DNA is incredibly informationally dense. DNA can hold up to 215 petabytes of data per gram based on our most efficient DNA encoding processes, but writing and reading data to DNA is both very expensive and very slow. The most common processes to put data on DNA are based on “de novo” synthesis; making custom DNA sequences from scratch. The new epi-bit method instead writes to existing strands, in theory saving time and money in the process.

The epi-bit method uses a natural process called “DNA methylation,” emulating the epigenetic evolution DNA strands undergo during life. Researchers crafted 700 DNA “movable types” from nucleic acids, emulating a movable-type DNA printing. This method can be achieved manually or automatedly; researchers were able to print and recall images of a Chinese tiger rubbing (16,833 bits) and a panda image (252,504 bits, or 31.5 kilobytes) automatedly with a speed of 350 bits per reaction.

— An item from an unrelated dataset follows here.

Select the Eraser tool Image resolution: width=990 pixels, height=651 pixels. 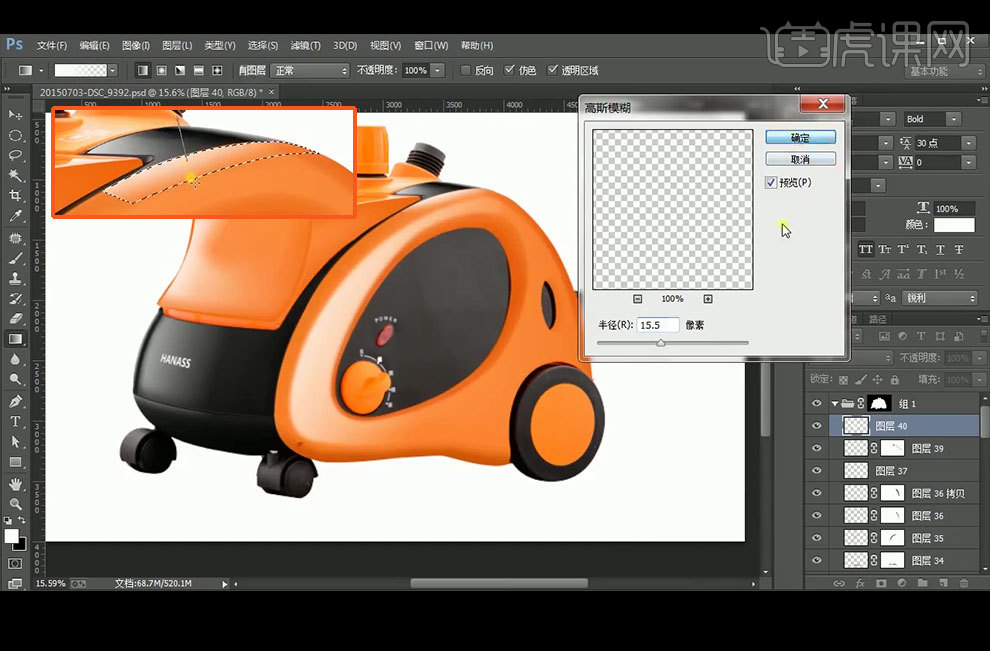pos(15,319)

Data is written and stored with a DNA barcode system; DNA barcodes mark where sections of data are stored and can be retrieved with some level of speed and accuracy. Writing to the DNA manually is also an easy process, even for non-experts. A bespoke data storage service called iDNAdrive was used by 60 volunteers without biolab backgrounds, and all were able to manually encode 5,000 bits of text data.

This DNA storage method takes the existing perks of DNA storage, its long-term stability and density, and adds on programmability and scalability. However, it still has a long way to go before it can make DNA storage useful at a useful scale. Writing the tiger rubbing and panda image onto DNA took “approximately 40 bits/second.” For context, an average 1TB HDD drive is rated for 160MB/s write speeds, or about 30,000,000 times faster than the epi-bit method. But the price of epi-bit encoding is theoretically ten times lower than de novo encoding since only the proverbial “pen and ink” need to be bought rather than birthing new DNA from scratch.

With a snowballing positive reception from its field, the epi-bit method may win out as a contender for pushing DNA data storage closer to commercial reality. An ever-growing field of DNA storage startups is hungry for faster writing tools as they attempt to establish DNA data archives and other interesting products, like Biomemory’s $1,000 for 1KB DNA storage card.